-- EXERCICE 1 --
Dans l'extrait sur l'indice des prix à la consommation, quelle formule servait à contester l'IPC dans les années 1970 ?
-- EXERCICE 2 --
Rédigez la suite du texte sur l'indice des prix à la consommation en reprenant après sa dernière phrase.

-- EXTRAIT DU DOCUMENT --
-=-=-

Inflation : apports et limites de l’indice des prix à la consommation
L’indice des prix à la consommation, ou IPC, est au cœur du débat public en période d’inflation. Son utilisation de part ou d’autre notamment dans la négociation sur les salaires en fait un objet de critiques plus ou moins rationnelles. Ce thermomètre reste un outil indispensable pour mesure la fièvre des prix. Il ne peut néanmoins pas dire plus qu’il ne voit, il doit être complété par d’autres indices, il doit continuer à être questionné par la théorie.
Parmi tous les chiffres qui sont produits par la statistique publique et dont la pertinence se voit régulièrement mise en doute, ceux qui mesurent l’inflation occupent une place de choix. « Indice Insee-Indice truqué » disait-on de l’indice des prix à la consommation (IPC) dans les années 1970. Un autre grand pic de contestation a été lors du passage à l’euro, dont l’IPC a bien identifié des effets inflationnistes, mais bien moins intenses et de plus courte durée que ce qui a été le ressenti de l’opinion. La crise en cours nous remet dans le même type de situation. L’Insee mesure certes un regain brutal de l’inflation, mais bien moindre que ce que beaucoup voudraient voir affiché.

-=-=-

(Un bloc de données)
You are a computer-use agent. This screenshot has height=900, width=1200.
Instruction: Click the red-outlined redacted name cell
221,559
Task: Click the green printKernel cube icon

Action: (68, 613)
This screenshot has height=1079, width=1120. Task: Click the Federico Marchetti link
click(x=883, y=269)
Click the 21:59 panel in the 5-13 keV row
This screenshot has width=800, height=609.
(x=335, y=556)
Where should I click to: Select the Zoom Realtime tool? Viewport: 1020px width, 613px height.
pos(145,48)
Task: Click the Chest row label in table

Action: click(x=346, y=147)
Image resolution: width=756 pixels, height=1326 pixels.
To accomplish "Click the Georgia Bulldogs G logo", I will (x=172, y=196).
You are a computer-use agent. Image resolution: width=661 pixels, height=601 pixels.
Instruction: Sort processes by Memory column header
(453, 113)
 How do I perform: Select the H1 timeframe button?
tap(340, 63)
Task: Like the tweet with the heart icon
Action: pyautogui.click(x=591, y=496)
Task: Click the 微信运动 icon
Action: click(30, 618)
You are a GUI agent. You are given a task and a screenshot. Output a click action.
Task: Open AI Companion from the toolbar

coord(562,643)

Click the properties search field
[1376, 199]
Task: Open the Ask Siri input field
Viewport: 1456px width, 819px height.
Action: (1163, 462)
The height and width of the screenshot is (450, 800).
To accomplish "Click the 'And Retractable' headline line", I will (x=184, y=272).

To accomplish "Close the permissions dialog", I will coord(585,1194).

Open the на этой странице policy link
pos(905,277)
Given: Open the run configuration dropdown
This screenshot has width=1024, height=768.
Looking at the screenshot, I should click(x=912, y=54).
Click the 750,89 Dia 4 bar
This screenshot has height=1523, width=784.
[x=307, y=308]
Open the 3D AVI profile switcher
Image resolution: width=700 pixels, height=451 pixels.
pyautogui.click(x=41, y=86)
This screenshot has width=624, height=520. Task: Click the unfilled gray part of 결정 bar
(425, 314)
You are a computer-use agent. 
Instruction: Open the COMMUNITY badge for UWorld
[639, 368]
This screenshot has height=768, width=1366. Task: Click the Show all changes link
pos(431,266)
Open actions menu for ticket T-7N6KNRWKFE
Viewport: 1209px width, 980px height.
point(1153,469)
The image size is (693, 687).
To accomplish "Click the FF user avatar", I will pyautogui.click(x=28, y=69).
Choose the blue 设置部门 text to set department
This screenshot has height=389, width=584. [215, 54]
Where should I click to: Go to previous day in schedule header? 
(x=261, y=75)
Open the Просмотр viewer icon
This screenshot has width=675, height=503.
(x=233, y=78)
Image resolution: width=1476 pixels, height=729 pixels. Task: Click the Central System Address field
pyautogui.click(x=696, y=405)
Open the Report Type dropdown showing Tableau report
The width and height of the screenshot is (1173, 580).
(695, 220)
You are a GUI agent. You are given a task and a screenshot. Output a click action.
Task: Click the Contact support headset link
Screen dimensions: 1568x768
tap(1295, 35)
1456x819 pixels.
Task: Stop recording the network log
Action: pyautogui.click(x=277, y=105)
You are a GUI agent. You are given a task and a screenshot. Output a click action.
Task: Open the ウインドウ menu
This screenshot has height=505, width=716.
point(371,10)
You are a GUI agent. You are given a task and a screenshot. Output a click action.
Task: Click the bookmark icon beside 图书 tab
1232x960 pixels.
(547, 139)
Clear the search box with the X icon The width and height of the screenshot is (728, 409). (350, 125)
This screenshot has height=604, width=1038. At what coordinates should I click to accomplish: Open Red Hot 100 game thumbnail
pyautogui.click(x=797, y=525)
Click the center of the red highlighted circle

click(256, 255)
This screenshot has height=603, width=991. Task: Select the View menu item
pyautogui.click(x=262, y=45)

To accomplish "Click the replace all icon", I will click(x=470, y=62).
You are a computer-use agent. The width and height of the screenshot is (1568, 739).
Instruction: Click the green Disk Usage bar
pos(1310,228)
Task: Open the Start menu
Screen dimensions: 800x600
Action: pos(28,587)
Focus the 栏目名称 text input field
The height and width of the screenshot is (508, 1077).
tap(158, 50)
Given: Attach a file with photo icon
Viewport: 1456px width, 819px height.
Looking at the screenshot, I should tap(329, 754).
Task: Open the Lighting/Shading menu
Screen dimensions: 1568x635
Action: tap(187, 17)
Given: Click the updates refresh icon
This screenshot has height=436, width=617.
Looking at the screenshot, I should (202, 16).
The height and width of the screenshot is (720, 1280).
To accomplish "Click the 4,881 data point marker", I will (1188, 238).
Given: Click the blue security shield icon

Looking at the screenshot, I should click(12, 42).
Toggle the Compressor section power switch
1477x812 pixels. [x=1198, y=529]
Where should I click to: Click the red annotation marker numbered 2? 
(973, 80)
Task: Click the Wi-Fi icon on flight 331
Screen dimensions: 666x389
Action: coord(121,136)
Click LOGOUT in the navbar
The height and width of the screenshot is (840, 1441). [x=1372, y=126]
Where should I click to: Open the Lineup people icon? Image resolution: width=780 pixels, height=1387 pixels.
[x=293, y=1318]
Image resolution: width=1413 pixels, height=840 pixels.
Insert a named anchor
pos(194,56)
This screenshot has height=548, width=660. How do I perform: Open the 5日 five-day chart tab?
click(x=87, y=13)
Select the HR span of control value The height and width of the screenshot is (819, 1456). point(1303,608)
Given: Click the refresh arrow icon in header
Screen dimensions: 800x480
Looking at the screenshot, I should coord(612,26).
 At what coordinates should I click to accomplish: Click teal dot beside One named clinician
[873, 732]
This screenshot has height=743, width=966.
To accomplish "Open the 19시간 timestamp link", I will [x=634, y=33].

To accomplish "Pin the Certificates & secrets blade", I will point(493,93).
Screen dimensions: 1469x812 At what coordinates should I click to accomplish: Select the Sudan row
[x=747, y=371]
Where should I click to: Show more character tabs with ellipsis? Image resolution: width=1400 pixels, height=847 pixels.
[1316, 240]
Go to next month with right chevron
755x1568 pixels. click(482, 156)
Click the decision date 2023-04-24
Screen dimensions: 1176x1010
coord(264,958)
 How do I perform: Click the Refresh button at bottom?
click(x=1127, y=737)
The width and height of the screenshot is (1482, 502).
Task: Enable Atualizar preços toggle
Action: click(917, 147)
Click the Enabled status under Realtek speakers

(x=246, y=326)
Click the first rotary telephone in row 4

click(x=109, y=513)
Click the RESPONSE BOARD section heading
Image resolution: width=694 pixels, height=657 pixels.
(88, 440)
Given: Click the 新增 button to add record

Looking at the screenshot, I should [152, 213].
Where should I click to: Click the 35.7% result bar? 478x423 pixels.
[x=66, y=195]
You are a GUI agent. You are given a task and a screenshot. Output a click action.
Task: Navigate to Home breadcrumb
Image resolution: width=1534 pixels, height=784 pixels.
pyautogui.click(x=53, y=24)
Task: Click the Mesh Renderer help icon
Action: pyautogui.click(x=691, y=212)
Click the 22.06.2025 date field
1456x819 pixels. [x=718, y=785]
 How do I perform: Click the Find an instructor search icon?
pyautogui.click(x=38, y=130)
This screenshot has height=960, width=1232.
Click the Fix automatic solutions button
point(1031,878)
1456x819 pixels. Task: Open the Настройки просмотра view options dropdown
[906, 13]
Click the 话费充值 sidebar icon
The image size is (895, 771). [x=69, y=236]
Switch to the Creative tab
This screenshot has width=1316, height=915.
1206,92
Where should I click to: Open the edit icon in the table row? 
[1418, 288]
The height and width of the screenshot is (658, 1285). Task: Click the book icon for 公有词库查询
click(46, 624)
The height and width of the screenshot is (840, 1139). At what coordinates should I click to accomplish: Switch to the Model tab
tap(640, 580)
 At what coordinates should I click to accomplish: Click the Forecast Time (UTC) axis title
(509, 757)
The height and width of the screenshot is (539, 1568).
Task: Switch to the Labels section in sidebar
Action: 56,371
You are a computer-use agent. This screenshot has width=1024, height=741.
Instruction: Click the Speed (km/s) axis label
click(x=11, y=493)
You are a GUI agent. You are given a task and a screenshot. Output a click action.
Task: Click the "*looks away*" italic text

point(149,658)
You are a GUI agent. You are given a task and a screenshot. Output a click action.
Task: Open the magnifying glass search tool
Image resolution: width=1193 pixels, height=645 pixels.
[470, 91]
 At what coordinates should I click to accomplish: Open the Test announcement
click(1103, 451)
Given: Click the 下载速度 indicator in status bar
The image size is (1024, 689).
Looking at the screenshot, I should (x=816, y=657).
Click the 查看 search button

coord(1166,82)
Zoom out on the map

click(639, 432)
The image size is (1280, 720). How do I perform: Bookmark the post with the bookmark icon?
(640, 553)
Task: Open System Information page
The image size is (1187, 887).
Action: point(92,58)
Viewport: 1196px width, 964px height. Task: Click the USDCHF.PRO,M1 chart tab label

-=-=-

-- RÉPONSE 1 --
« Indice Insee-Indice truqué »

-- RÉPONSE 2 --
La mesure et le ressenti
Que dire de cet écart entre mesure et ressenti ? Commençons par rappeler que le rôle de la statistique n’est pas de vouloir coller à tout prix au ressenti. Elle est là pour objectiver ce qui se passe réellement, au-delà des sentiments diffus qui peuvent être affectés de nombreux biais. Biais de mémoire par exemple : les plus anciens se souviennent d’un temps où la baguette de pain était à un franc – mais qui sait dire avec précision à quand cela remonte : la tendance est à s’imaginer que ce temps n’est pas si lointain, alors que c’était bien avant le passage à l’euro, au milieu des années 1970…
Pour ce qui est de la période actuelle, la contestation donne aussi l’impression, parfois, d’être de pur principe. On critique l’indice parce qu’on est dans un climat général de défiance vis-à-vis de tout ce qui a un caractère « officiel », sans toujours se donner la peine d’aller voir ce que disent vraiment ces chiffres qu’on met en cause. La twittosphère en donne des exemples, avec des internautes opposant à l’Insee des chiffres de hausse de prix pour tel ou tel poste de consommation, sans réaliser que les chiffres qu’ils donnent sont en réalité très conformes, voire identiques à ceux que donne l’Insee pour les mêmes postes.
Quels facteurs de divergence ?
Comment peut-on en arriver à ce genre de paradoxe ? Il fait mettre le doigt sur une première source d’incompréhension de l’IPC. Le fait que son but n’est pas de ne mesurer que la hausse de prix de certains postes sensibles, mais de quantifier celle d’un panier global représentatif de l’ensemble de la consommation.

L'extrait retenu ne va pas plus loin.